**WORK REQUEST**
As written and without pictures, set down the lines from the one that contains "Instruction: Click the" through the end of the data.

Saved data entries

---

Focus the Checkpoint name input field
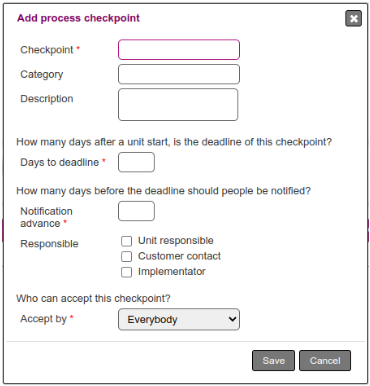This screenshot has height=386, width=370. (x=179, y=50)
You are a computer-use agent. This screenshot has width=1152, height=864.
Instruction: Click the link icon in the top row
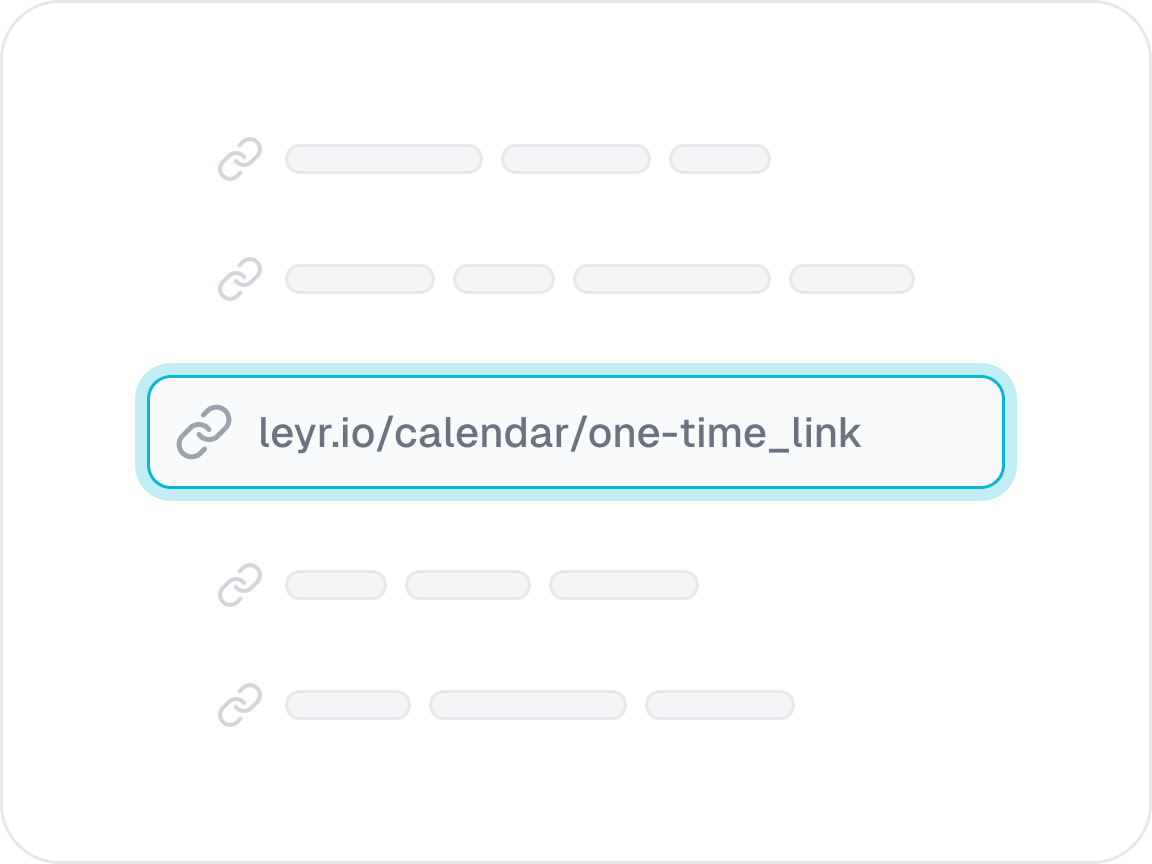tap(240, 159)
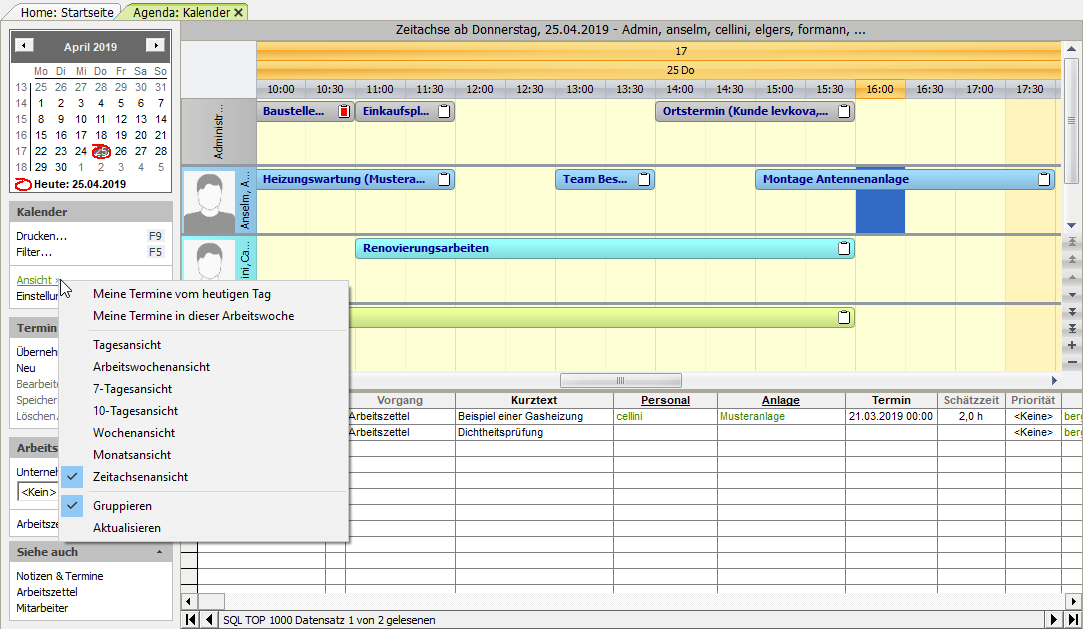Select Monatsansicht from the view menu

tap(132, 455)
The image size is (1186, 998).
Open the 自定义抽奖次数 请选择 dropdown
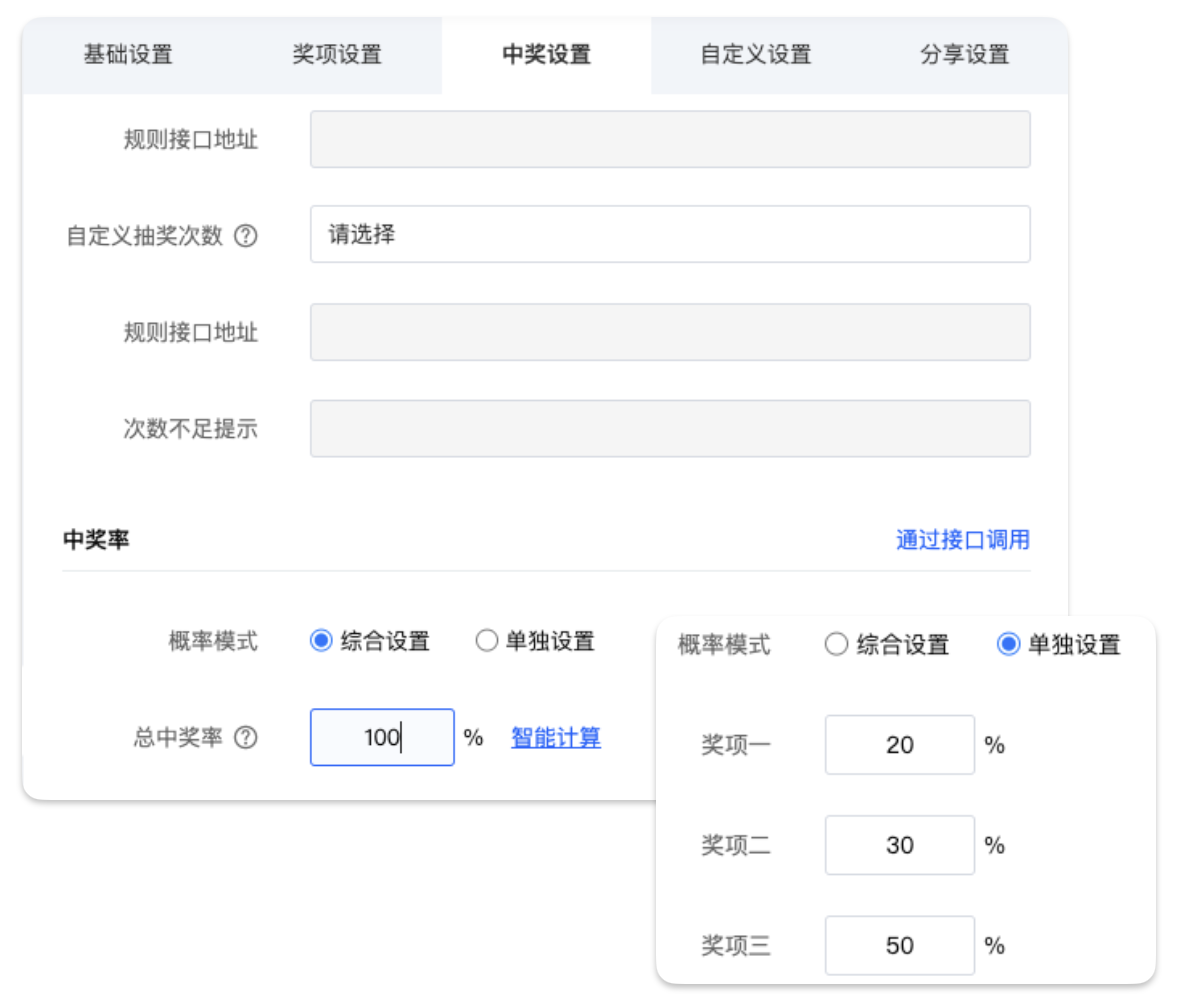coord(669,235)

---

**SOLUTION TO THIS EXERCISE**
Instruction: Click the link icon in the top row
tap(240, 159)
Select Monatsansicht from the view menu

tap(132, 455)
The image size is (1186, 998).
Open the 自定义抽奖次数 请选择 dropdown
coord(669,235)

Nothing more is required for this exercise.